- Born: 1990 (age 35–36) Detroit, Michigan, U.S.
- Education: University of Illinois Urbana-Champaign
- Occupations: Former internet activist, writer
- Known for: The #CancelColbert campaign

= Suey Park =

Korean American social justice internet activist

Suey Park is a pseudonym used by a Korean American social justice internet activist (born in 1990) most known for creating the 2014 Twitter hashtag campaign #CancelColbert, which has been called "one of the ur-examples of cancel culture" by columnist Ross Douthat.
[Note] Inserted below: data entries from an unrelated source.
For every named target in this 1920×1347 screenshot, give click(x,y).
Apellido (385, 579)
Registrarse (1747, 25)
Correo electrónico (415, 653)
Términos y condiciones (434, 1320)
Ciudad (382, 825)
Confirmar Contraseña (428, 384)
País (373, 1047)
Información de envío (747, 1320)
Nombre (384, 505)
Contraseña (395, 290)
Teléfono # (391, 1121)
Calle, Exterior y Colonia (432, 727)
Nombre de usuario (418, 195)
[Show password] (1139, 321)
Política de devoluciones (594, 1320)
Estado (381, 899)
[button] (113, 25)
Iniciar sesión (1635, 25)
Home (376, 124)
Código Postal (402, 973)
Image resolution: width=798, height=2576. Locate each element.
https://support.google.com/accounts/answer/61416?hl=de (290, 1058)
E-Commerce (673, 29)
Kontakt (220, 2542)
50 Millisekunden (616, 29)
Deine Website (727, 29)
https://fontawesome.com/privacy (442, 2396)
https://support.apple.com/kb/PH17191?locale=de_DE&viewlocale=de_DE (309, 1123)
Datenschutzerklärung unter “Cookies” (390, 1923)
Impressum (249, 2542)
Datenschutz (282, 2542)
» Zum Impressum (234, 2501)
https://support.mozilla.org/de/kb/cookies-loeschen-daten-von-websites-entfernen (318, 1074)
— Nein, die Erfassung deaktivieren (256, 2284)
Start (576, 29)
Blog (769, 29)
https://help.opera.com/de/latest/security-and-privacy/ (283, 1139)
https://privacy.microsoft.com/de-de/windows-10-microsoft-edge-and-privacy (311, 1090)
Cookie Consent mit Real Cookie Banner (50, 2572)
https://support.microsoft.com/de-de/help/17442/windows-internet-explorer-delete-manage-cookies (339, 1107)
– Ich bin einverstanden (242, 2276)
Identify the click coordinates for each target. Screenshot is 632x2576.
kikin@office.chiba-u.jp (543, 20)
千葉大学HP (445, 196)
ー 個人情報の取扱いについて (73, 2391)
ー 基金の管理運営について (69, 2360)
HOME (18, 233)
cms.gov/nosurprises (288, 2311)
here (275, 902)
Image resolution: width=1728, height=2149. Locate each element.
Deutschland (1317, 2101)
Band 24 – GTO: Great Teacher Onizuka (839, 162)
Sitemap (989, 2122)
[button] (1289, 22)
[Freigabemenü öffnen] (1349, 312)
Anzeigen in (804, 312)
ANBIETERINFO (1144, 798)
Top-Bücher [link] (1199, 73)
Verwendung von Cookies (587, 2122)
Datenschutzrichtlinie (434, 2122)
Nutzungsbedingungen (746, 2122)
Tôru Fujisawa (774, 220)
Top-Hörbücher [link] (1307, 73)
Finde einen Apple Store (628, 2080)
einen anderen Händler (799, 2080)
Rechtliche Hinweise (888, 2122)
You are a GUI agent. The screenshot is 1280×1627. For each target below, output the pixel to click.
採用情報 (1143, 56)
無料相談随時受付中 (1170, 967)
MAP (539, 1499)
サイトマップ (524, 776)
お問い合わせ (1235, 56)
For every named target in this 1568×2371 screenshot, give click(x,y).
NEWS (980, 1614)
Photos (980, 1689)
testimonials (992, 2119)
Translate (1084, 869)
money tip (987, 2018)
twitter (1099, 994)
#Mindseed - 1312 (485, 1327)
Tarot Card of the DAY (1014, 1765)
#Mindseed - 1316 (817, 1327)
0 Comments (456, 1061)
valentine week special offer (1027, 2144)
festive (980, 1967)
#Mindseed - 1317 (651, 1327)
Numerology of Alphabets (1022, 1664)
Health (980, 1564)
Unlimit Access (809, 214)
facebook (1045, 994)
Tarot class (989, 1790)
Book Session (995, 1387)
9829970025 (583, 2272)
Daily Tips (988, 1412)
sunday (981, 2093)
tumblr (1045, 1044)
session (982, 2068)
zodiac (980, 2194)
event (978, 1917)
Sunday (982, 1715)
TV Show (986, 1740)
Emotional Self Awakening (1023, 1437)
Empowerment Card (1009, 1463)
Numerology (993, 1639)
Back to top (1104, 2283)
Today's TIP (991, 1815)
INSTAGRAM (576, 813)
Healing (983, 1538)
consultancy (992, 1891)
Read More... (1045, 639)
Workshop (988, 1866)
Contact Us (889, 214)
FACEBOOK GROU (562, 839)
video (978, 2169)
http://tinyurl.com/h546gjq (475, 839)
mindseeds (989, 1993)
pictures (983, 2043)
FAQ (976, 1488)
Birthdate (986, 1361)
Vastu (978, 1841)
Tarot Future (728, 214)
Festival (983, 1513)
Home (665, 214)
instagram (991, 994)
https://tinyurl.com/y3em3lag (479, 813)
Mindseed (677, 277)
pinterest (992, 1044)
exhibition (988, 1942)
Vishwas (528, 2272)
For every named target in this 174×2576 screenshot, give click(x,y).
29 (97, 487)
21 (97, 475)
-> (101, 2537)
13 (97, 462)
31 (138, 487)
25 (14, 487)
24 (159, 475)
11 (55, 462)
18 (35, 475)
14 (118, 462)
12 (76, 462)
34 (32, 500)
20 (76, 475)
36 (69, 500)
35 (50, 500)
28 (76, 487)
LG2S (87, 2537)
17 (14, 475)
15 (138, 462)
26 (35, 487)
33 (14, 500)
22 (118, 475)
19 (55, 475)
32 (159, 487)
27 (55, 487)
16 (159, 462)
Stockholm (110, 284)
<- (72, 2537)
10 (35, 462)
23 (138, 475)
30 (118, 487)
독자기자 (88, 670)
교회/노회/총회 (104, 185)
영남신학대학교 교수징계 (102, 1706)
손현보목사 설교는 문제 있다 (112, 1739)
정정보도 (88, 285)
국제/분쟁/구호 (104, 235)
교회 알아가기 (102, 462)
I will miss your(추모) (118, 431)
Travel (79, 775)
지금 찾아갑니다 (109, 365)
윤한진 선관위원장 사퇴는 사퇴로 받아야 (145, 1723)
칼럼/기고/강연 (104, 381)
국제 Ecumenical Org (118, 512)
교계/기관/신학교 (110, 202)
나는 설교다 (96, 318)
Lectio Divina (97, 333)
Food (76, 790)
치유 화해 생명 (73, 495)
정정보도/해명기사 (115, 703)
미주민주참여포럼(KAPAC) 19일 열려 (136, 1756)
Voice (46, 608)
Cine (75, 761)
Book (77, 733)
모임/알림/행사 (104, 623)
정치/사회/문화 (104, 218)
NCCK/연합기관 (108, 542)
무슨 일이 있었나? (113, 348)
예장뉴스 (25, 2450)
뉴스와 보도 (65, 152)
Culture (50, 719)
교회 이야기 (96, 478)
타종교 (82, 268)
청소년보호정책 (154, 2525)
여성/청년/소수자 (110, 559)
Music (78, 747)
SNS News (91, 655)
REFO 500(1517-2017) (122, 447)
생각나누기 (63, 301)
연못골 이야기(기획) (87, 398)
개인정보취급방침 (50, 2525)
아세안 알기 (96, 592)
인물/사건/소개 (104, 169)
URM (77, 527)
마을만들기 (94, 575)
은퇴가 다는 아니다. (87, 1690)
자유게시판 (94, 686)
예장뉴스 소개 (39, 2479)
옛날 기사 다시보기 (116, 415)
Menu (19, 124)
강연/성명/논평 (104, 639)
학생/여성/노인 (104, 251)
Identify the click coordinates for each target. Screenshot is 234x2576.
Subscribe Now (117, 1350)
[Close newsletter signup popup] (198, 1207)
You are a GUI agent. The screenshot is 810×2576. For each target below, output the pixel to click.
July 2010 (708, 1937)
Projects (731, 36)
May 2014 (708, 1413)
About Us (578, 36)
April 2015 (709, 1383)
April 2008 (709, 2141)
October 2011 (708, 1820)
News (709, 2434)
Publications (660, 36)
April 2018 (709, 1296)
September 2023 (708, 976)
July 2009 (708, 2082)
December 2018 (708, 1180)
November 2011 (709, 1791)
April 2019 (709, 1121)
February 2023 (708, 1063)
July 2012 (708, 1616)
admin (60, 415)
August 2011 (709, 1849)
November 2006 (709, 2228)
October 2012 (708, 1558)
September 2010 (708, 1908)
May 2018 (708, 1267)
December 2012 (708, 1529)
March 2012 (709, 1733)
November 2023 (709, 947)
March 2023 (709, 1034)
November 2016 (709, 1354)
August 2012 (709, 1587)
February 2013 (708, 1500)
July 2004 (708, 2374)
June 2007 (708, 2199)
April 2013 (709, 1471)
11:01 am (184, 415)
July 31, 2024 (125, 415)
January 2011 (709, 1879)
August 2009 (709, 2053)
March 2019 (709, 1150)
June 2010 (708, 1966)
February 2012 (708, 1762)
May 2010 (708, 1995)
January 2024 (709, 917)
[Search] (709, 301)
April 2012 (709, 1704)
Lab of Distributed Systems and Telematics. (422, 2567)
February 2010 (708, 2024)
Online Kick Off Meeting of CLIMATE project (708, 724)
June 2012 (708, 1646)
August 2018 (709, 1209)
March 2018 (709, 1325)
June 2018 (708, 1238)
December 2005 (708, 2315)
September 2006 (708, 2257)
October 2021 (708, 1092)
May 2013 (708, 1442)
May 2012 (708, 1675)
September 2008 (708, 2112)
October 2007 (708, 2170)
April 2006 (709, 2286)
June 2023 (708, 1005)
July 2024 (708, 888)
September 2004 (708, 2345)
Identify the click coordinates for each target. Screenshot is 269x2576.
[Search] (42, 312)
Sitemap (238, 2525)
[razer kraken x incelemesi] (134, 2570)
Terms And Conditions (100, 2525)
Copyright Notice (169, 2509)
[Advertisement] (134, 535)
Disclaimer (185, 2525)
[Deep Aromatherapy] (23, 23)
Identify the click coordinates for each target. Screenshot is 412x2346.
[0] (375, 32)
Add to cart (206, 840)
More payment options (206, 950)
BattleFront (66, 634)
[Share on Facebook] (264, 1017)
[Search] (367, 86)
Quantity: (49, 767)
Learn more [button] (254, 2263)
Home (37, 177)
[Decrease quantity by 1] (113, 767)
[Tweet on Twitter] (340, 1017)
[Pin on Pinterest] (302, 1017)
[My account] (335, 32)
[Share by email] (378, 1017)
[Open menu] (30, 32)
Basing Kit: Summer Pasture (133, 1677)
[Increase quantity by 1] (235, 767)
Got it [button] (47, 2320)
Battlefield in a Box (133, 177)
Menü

Other Twitter campaigns she has initiated that became trending on Twitter and received widespread media coverage include #NotYourAsianSidekick in 2013 and #NotMyChristianLeader in 2014. In 2014, The Guardian named her one of the "top 30 young people in digital media".

==Early life==
Park was born in Detroit. Her parents emigrated there from South Korea in the late 1980s after her father was accepted into an MBA program at Wayne State University. The family moved to Chicago when Park was five years old. Park's parents were conservative, and she was as well until her second year of studies at the University of Illinois Urbana-Champaign.

==#CancelColbert==
Park initiated this campaign in an attempt to convince the television network to cancel The Colbert Report over a tweet satirizing the foundation of the Washington Redskins Original Americans Foundation. The offending tweet from the Colbert show's Twitter account, posted on March 27, 2014, read: "I am willing to show #Asian community I care by introducing the Ching-Chong Ding-Dong Foundation for Sensitivity to Orientals or Whatever." Though intended as satire, Park thought the joke went too far. While Park's hashtag became trending on Twitter and widely covered in US media, it was ultimately unsuccessful in that neither Colbert nor the show ended up cancelled, though the show's Twitter account was deleted by Colbert, live on an episode of the show, and Colbert issued a semi-apology, saying "I never want this to happen again." Park's outspokenness and role in launching the campaign led to her receiving multiple rape and death threats, leading Park to shave her head and move from Chicago to New York City. Park also reported being "stalked and hunted" for months afterwards. Her story was featured in the pilot episode of the reality television series The Internet Ruined My Life which aired on Syfy in 2016.